I was more than a little concerned by some of my hon. Friend’s comments about pension credit. We have written on four or five occasions over the course of the last year to people who we think might be entitled to pension credit in order to try to get them to make those claims. We are working enormously hard to increase the numbers of people who are on pension credit. It is a Government priority to ensure that we deal with issues around fuel poverty, particularly for pensioners, and around broader pensioner poverty, too.

Lynne Jones rose—

Mr. O'Brien: I will give way one last time.

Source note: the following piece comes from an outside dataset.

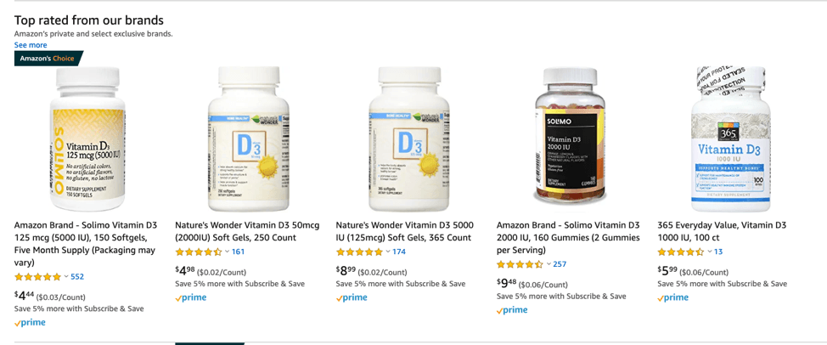Screen dimensions: 827x345
Task: Open Nature's Wonder 5000 IU 365 Count title
Action: pyautogui.click(x=404, y=231)
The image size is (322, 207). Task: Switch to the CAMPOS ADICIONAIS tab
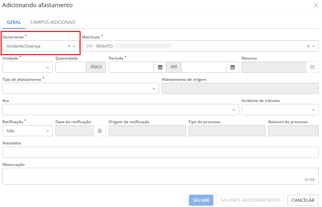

Lynne Jones: I agree with my hon. and learned Friend that the Government have done a great deal for today’s pensioners. Of course, it is too late for them to save for their retirement, so my concern is that we are not doing enough to incentivise future pensioners sufficiently to save. The Minister is absolutely right that it is all about priorities. Last year, for example, the Government chose to spend £1 billion on reducing inheritance tax to benefit some of the more affluent members of our society, so is it not time that the Government gave priority to this now? We could find money from other areas—for example, from the huge proportion of money going in tax relief to higher-rate taxpayers on their contributions to pension schemes.

Mr. O'Brien: As my hon. Friend knows well, we made additional provision for pensioners in the recent Budget in the form of winter fuel payments. That not insignificant contribution will go to every pensioner household in the country with someone over 60. We recognised that pensioners faced increased bills and we made provision for it. Our priorities for helping pensioners are therefore very clear from the last few months.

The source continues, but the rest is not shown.